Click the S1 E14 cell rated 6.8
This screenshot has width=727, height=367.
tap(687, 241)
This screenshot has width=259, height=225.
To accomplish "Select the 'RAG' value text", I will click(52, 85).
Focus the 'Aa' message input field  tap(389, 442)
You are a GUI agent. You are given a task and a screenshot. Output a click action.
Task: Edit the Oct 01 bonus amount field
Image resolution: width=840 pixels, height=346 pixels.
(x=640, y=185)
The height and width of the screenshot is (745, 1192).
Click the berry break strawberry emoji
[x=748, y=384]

::::::::::

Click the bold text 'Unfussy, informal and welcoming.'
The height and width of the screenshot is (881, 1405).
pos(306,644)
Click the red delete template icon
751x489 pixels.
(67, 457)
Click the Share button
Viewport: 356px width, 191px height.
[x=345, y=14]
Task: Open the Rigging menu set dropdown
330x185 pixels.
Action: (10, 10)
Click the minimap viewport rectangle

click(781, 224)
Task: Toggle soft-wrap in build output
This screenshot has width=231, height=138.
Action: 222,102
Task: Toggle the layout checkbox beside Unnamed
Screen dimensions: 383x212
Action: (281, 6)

::::::::::

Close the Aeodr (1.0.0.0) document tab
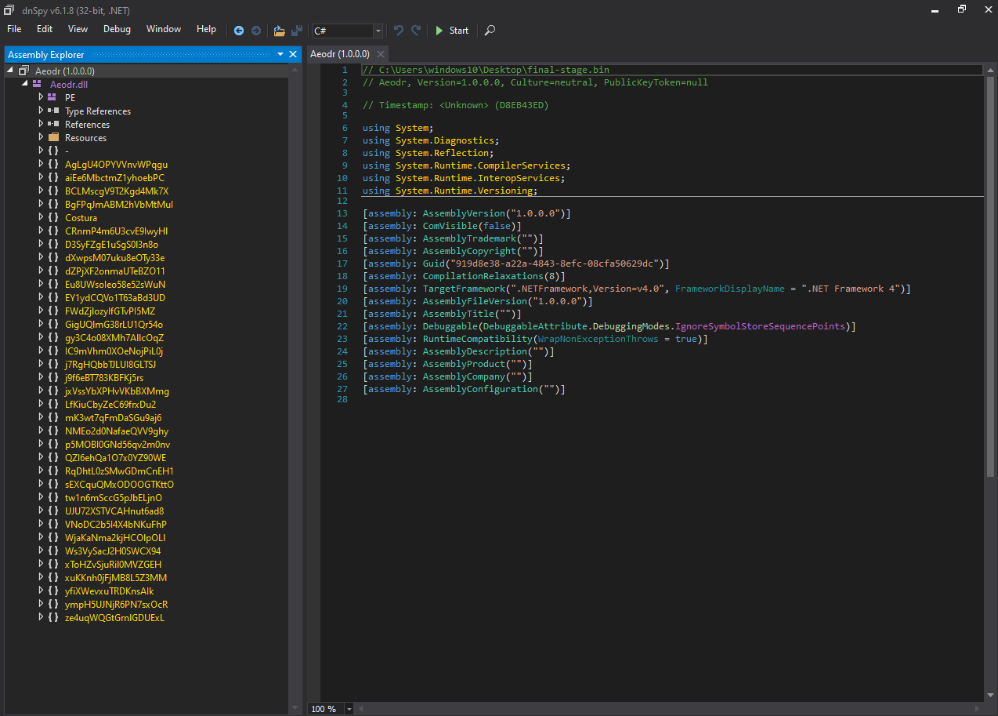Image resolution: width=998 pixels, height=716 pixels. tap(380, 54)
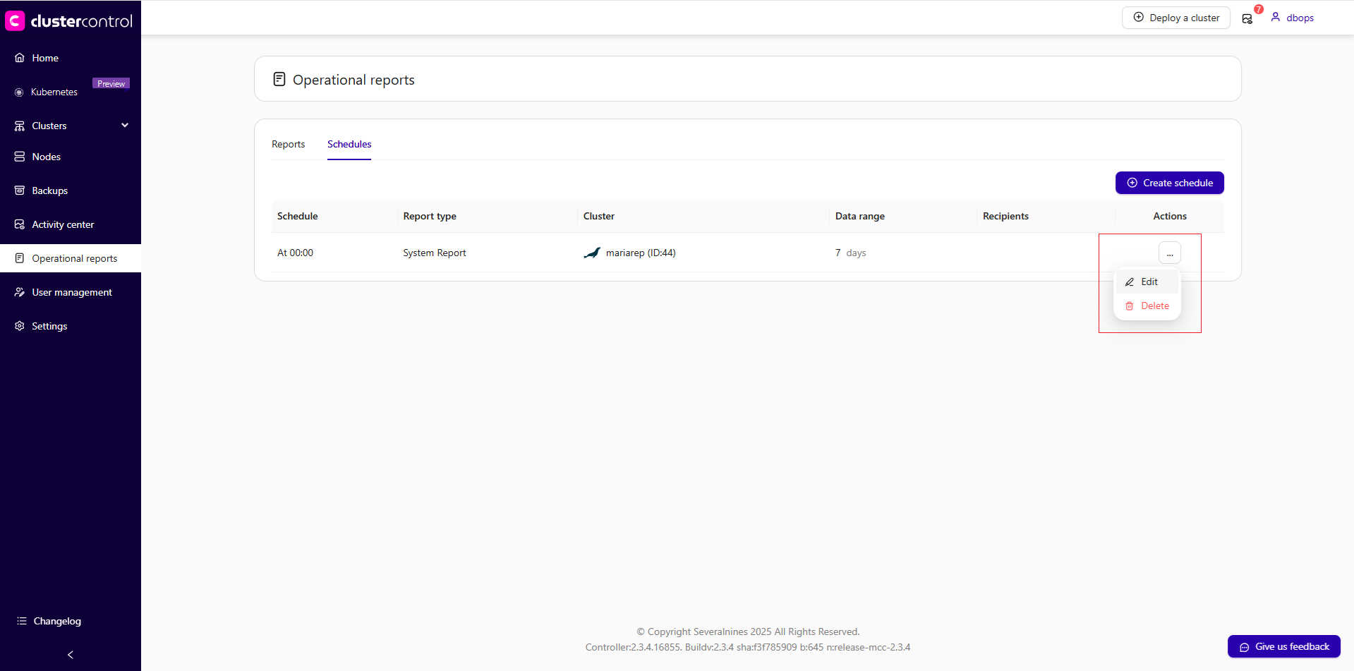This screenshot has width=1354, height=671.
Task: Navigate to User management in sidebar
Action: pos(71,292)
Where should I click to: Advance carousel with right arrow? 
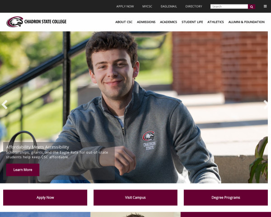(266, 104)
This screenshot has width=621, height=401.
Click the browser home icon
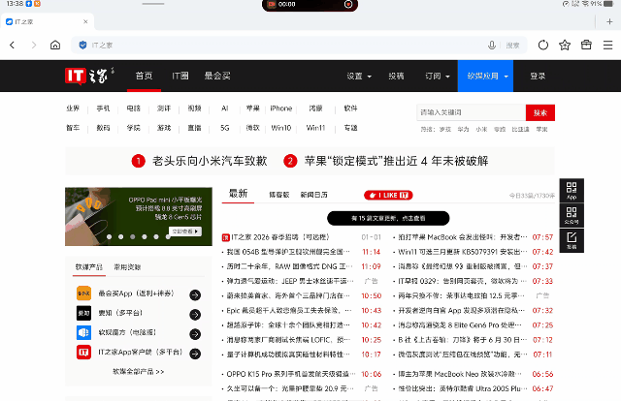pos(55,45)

::::::::::

Scan the material for "field" and copy the lines that hold it.

Focus the 'Aa' message input field  tap(389, 442)
Task: Edit the Oct 01 bonus amount field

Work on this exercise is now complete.